Bio-LNG revolutioniert den Schwerlastverkehr – doch Hindernisse bleiben
Andree TrubinBio-LNG revolutioniert den Schwerlastverkehr – doch Hindernisse bleiben
Langfristige Initiative treibt saubereren Schwerlastverkehr in Europa voran
Die Plattform für nachhaltigen Schwerlastverkehr setzt sich seit 2022 dafür ein, den Einsatz alternativer Kraftstoffe und Antriebe in der Logistik zu beschleunigen. Ein zentraler Schwerpunkt liegt auf Bio-LNG – einer kohlenstoffarmen Alternative, die bereits in Lkw und Fernverkehrslastzügen zum Einsatz kommt.

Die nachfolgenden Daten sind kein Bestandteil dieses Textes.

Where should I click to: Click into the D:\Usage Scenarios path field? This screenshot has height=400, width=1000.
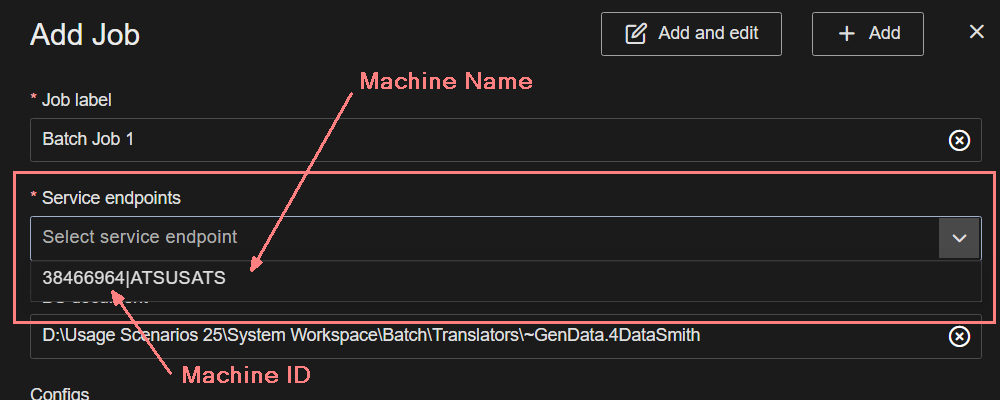tap(480, 336)
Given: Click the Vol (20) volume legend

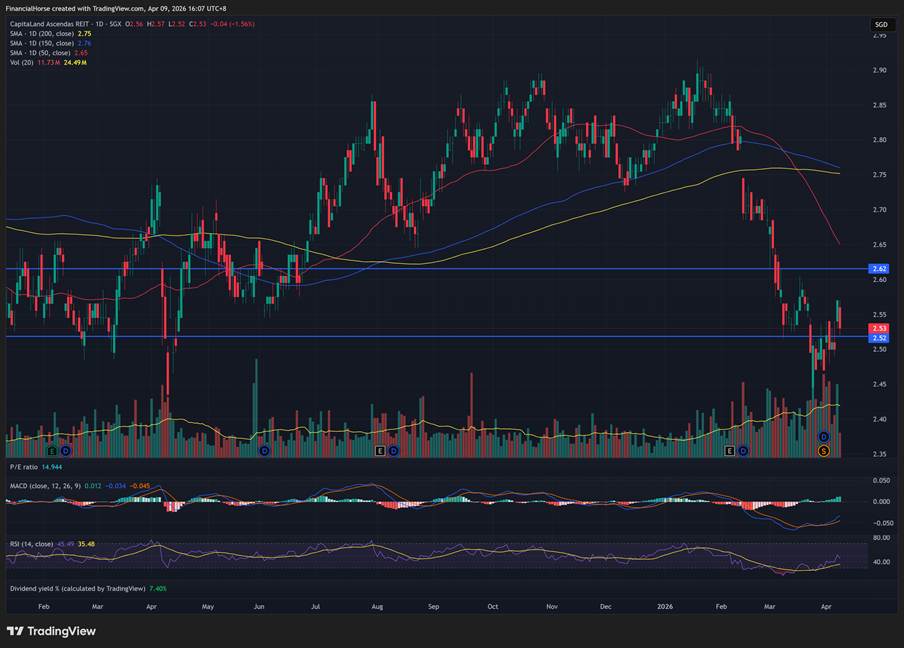Looking at the screenshot, I should pos(21,62).
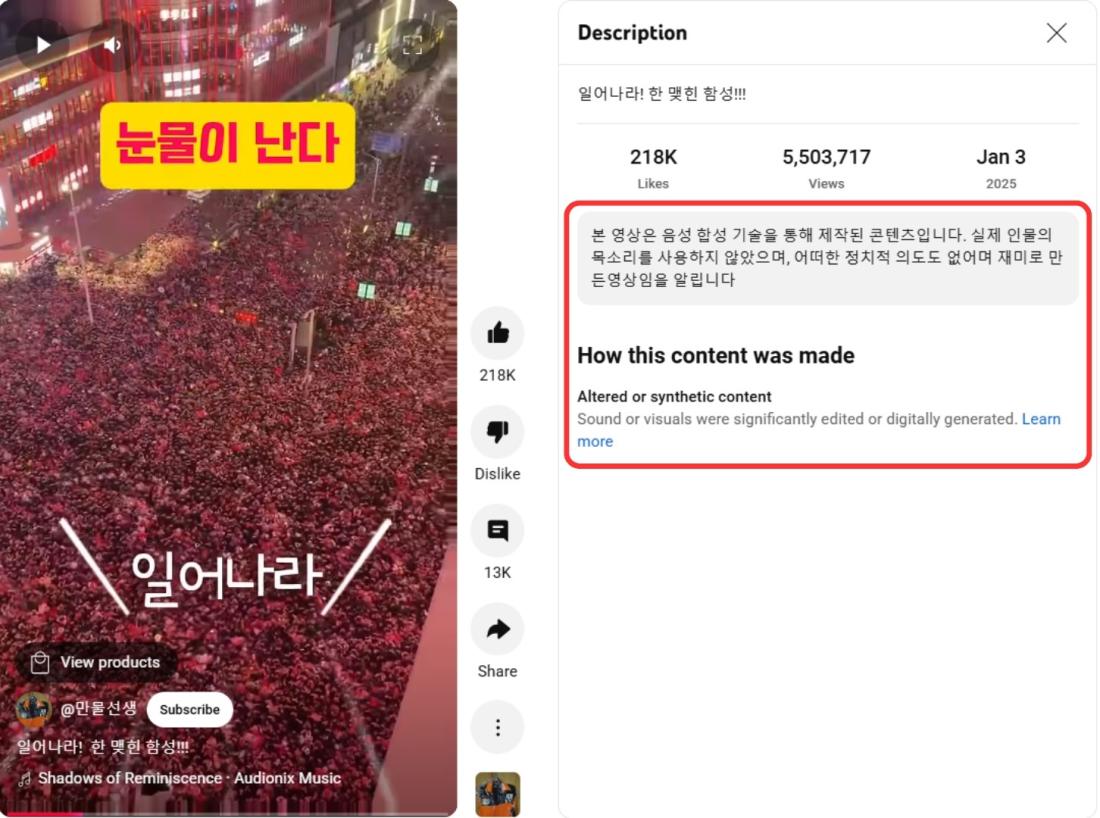Screen dimensions: 1100x818
Task: Click the Short title text 일어나라! 한 맺힌 함성
Action: (103, 746)
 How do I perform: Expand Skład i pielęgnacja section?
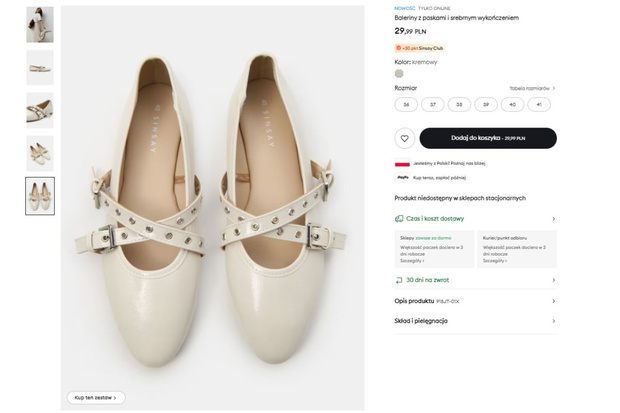[x=475, y=321]
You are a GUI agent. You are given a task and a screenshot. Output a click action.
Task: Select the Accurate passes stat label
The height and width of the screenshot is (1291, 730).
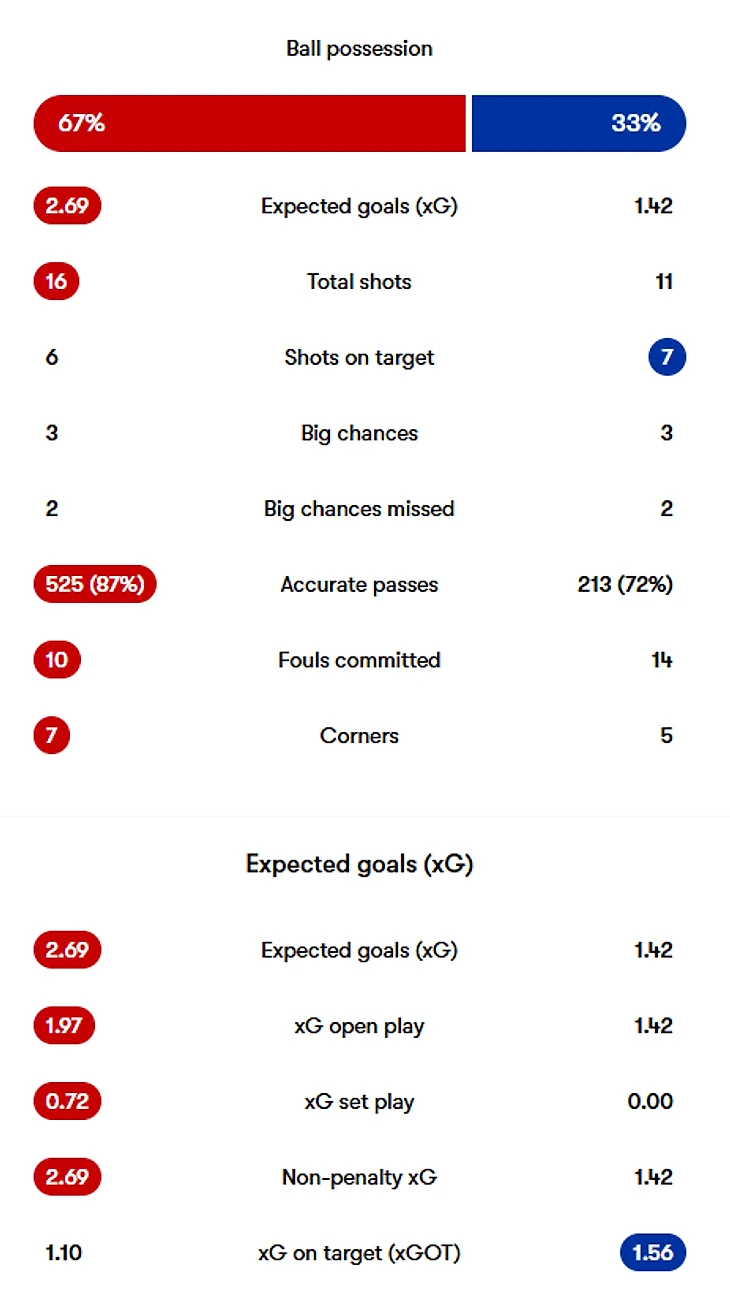point(359,585)
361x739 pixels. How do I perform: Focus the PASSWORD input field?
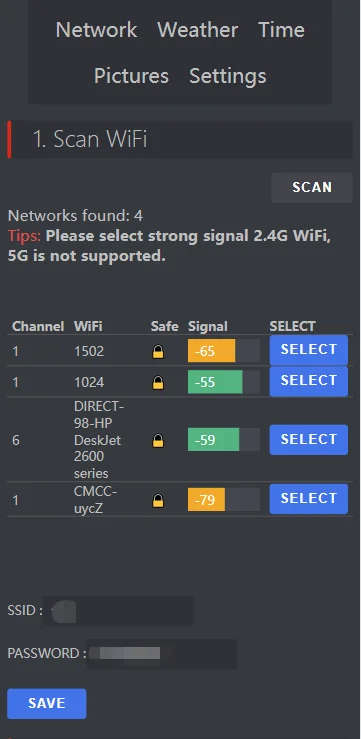162,654
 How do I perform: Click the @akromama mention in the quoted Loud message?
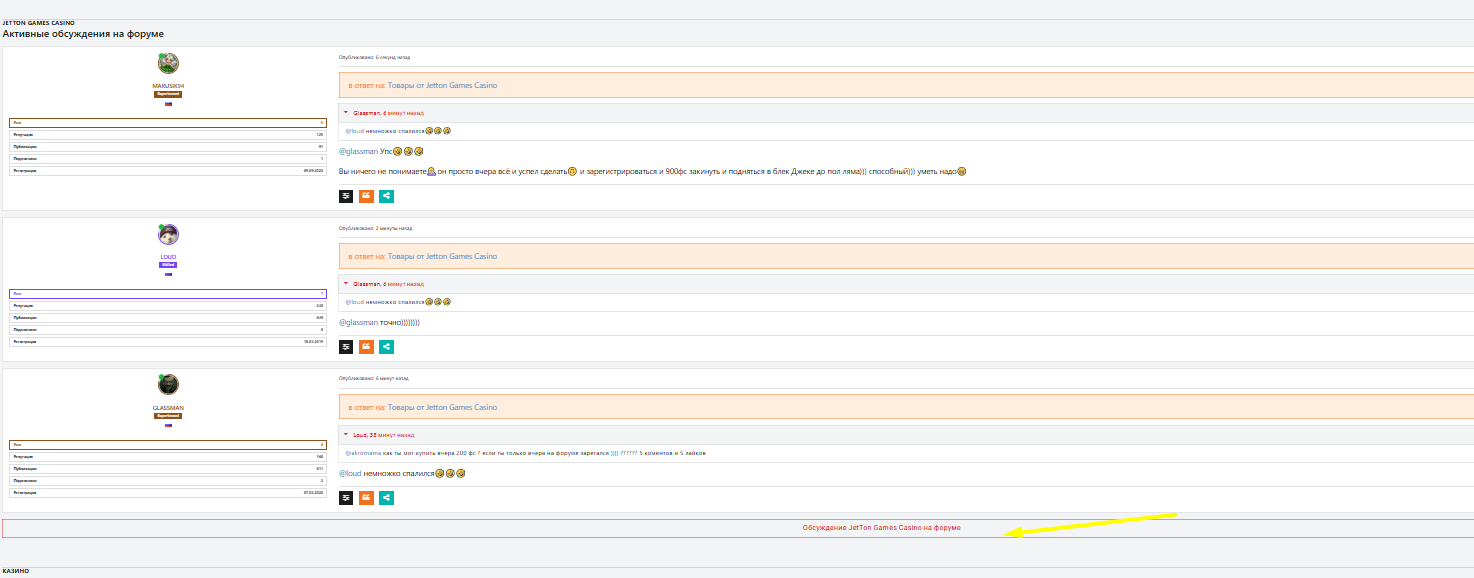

Bio-LNG versorgt Schwerlastfahrzeuge nahezu emissionsfrei mit Energie. Der Kraftstoff stammt von zertifizierten europäischen Lieferanten und basiert auf kurzen, rückverfolgbaren Lieferketten. Die notwendige Infrastruktur ließ sich zügig aufbauen, ohne großen Mehraufwand oder Abhängigkeit von bestehenden Gas- oder Stromnetzen.
Lkw mit Bio-LNG-Antrieb erreichen eine ähnliche Reichweite und Betankungsgeschwindigkeit wie Diesel-Fahrzeuge. Zwar ist der Kraftstoff selbst etwa 10 % günstiger als Diesel, die Anschaffungskosten der Fahrzeuge liegen jedoch 10–20 % höher. Zudem schmälern höhere Mautgebühren die Ersparnis, da Bio-LNG steuerlich wie fossile Brennstoffe behandelt wird.

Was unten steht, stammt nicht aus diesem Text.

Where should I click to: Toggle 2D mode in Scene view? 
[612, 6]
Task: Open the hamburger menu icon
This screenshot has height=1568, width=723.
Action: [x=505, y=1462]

Das Projekt geht über Bio-LNG hinaus: Es erforscht technologieneutrale Lösungen, Wasserstoffanwendungen und wirtschaftliche Veränderungen im Transportsektor. Ziel ist es, die Infrastruktur und Marktbedingungen für eine flächendeckende Einführung grüner Alternativen zu schaffen.
Dank der Initiative ist Bio-LNG bereits auf den Straßen unterwegs und hat seine Praxistauglichkeit für den Schwerlastverkehr bewiesen. Doch die höheren Fahrzeugkosten und die gleiche Mautbelastung wie bei fossilen Kraftstoffen bremsen bisher die wirtschaftliche Attraktivität. Die nächsten Schritte hängen davon ab, die Infrastruktur auszubauen und die politischen Rahmenbedingungen anzupassen, um eine breitere Nutzung zu fördern.